Real 'Upstairs Downstairs' finds manor life isn't so gracious
| HOLLYWOOD, CALIF.
Forget "Gosford Park." Forget "Remains of the Day." If you want a real glimpse of British Empire in its last decadent gasps, tune into PBS's "Manor House."
The six-part series, airing Monday through Wednesday at 8 p.m., features a volunteer troupe of 21st-century Brits who turn back the clock a full century. They bring a 109-room British country home to dazzling, depressing Edwardian English life.
This is unscripted television using real folk at its best. No money, complaining celebrities, or rats (well, maybe a tiny kitchen mouse or two).
The show is the latest in the PBS series of "let's play house!" in another time - and place. "The 1900 House" is self-explanatory and "Frontier House," explored Montana back in 1883, a shoo-in for the campers among us.
At the Manderston mansion, the functioning estate of a Scottish lord, an aristocratic family lives upstairs, while a full staff - including butler, hall boy, and French chef - reside downstairs. A camera crew followed them everywhere. Three months, two scullery maids, an illicit affair, and countless tears later, the group emerged bleary-eyed and grateful for the conveniences and freedoms of 21st century life.
All except the lord and lady of the house, that is.
"It will be heartbreaking to leave Manderston," says businessman John Olliff-Cooper, who became a lord for the show. His wife, an ER doctor in the 21st century, utters these remarkable words near the end: "I've discovered I don't much like the 21st century," and "we [my husband and I] are the last living Edwardians."
Those lines are delivered directly to the camera in the style of the show, which intersperses personal interviews with the ongoing events of the house.
In this context, those nostalgic lines from the upstairs crew are laugh-out-loud howlers, because they play against the unrelenting, 18-hour-a-day drudgery of the household staff, whose sole job is to feed, clothe, and clean up after M'lady, M'lord, the two young masters, and Miss Anson, the unmarried sister of M'lady.
It is a testament to their good sportsmanship that the Olliff-Coopers let themselves in for this sort of treatment, because the Edwardian era lends itself to nothing but an indictment of the ruling class of that time.
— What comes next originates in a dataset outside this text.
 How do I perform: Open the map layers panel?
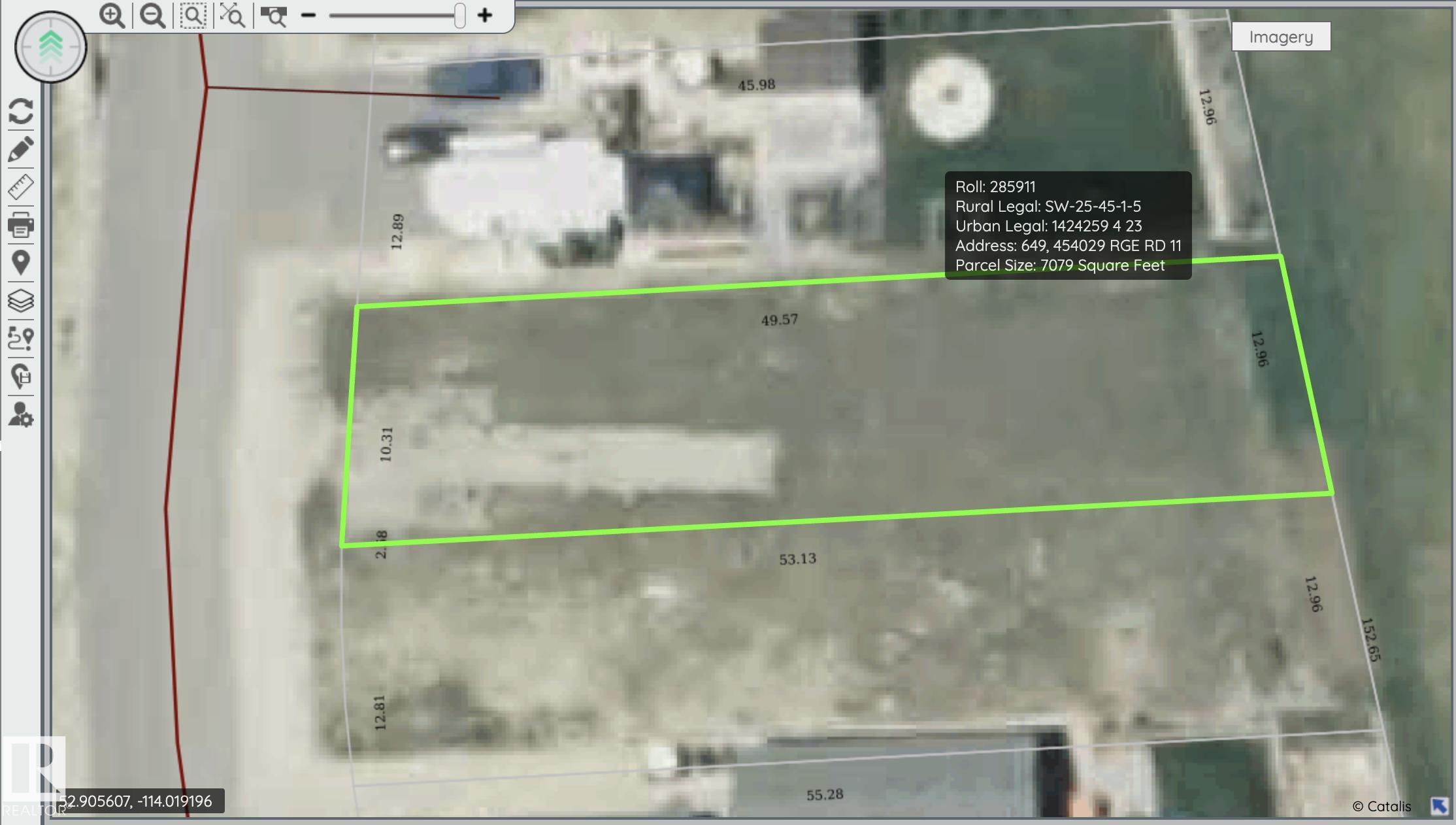[x=22, y=301]
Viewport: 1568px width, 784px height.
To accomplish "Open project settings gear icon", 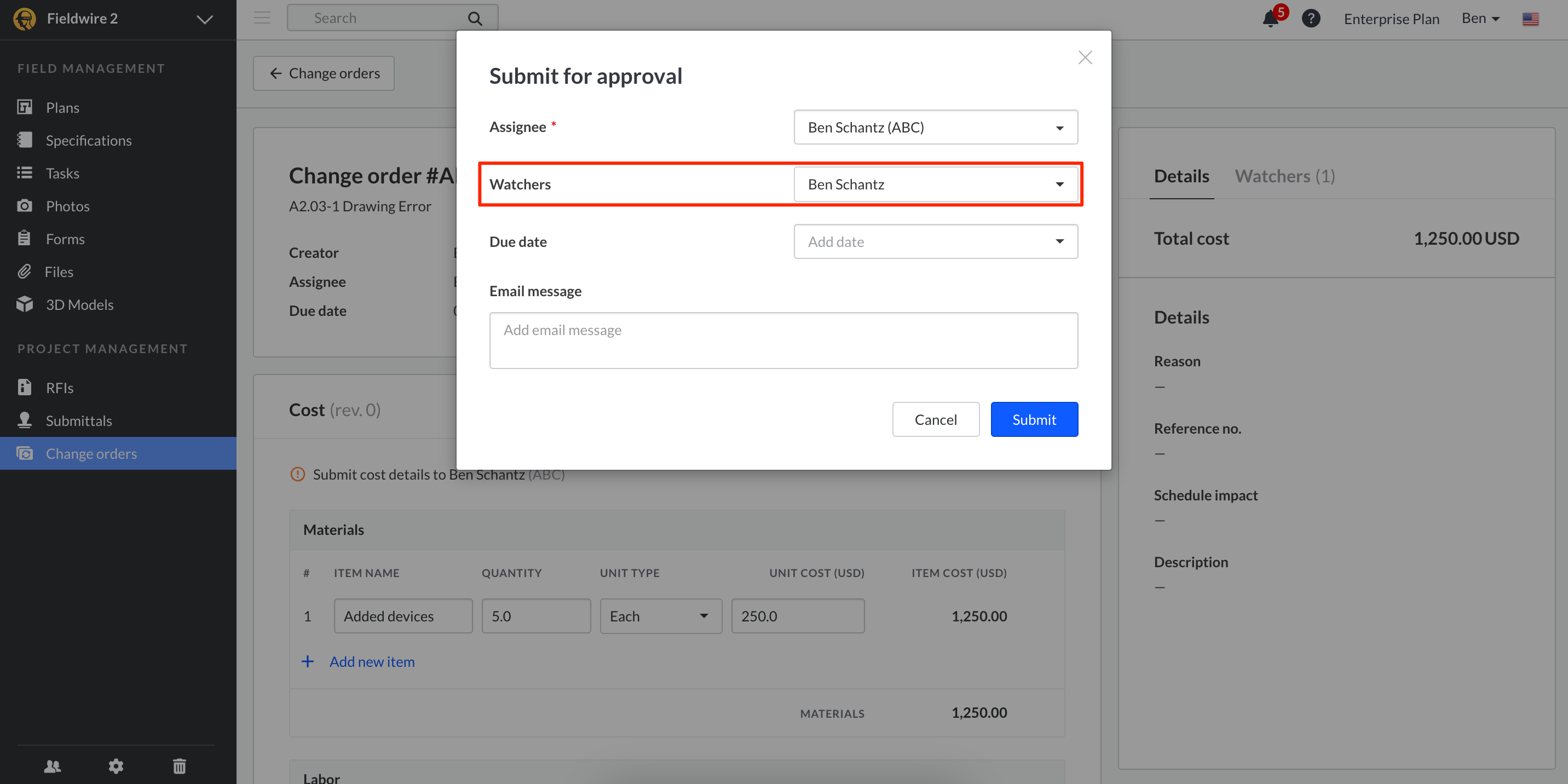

Seen as a foreshowing of World War I, the era was filled with reckless hedonism and rigid class consciousness to which the entire age succumbed, both up and downstairs.
But one of the pleasures of the series is watching all the hints of social and political changes that would transform the century during the short reign of Queen Victoria's playboy son.
Surprisingly, more than 80 percent of the applicants wanted to work downstairs. Kitchen maid Antonia Dawson explains that her interest was partly political. "It was a case of basically wanting to see how far women have come," says the 21st-century police dispatcher. "I've got my own house and car, good job, and I wanted to see the difference in how far we've come in a relatively short amount of time."
Hugh Edgar, the only member of the entire household whose job allowed him access to up and downstairs, played the butler. "I'm an architect, and my interest was to see how these mansions actually worked."
Kenny Skelton, who had the thankless job of hall boy - essentially servant to the servants - is a healthcare worker in modern life. As hall boy, he slept on a Murphy bed in the basement hallway, with no room to call his own. (He lost his privacy screen for leaving the manor without permission.)
"In everyday life, I've got quite a bit, really," he says. "I've got my own bathroom and stuff, and just wondered what it would be like to have nothing at all, to have no respect from anyone or anything like that...."
There are some wonderful human sequences. Near the end of the three months, the French chef and the M'lord come face to face at the traditional Servants Ball, held downstairs.
The Parisian-trained chef, who joined the series to experiment with authentic Edwardian food, refuses to shake hands with the lord of the house. "You have failed!" he mutters to Olliff-Cooper and huffs out of the room.
Apparently, Olliff-Cooper ordered the chef to cook fresh, modern food instead of the butter-heavy, overcooked, meat-laden dishes that would have been more authentic.
Early hints of both the women's and labor movements bubble up, such as at the family's charity picnic. Agitators from the Socialists of the Clarion Society have polite arguments with Olliff-Cooper over whether he mistreats his servants.
Miss Anson leaves the house for a brief stint, finding life as a pampered but socially constricted spinster stultifying. When she returns, she says that if the show were any longer, she wouldn't survive. "A woman [in this time] is either a child or an object," Anson says. "In no way is she required to be an adult."
When the Olliff-Coopers depart, Sir John remarks that the family will miss the staff and have great affection for them. In a surprisingly candid moment for a stiff English butler, Mister Edgar muses, "I don't think that fondness is reciprocated."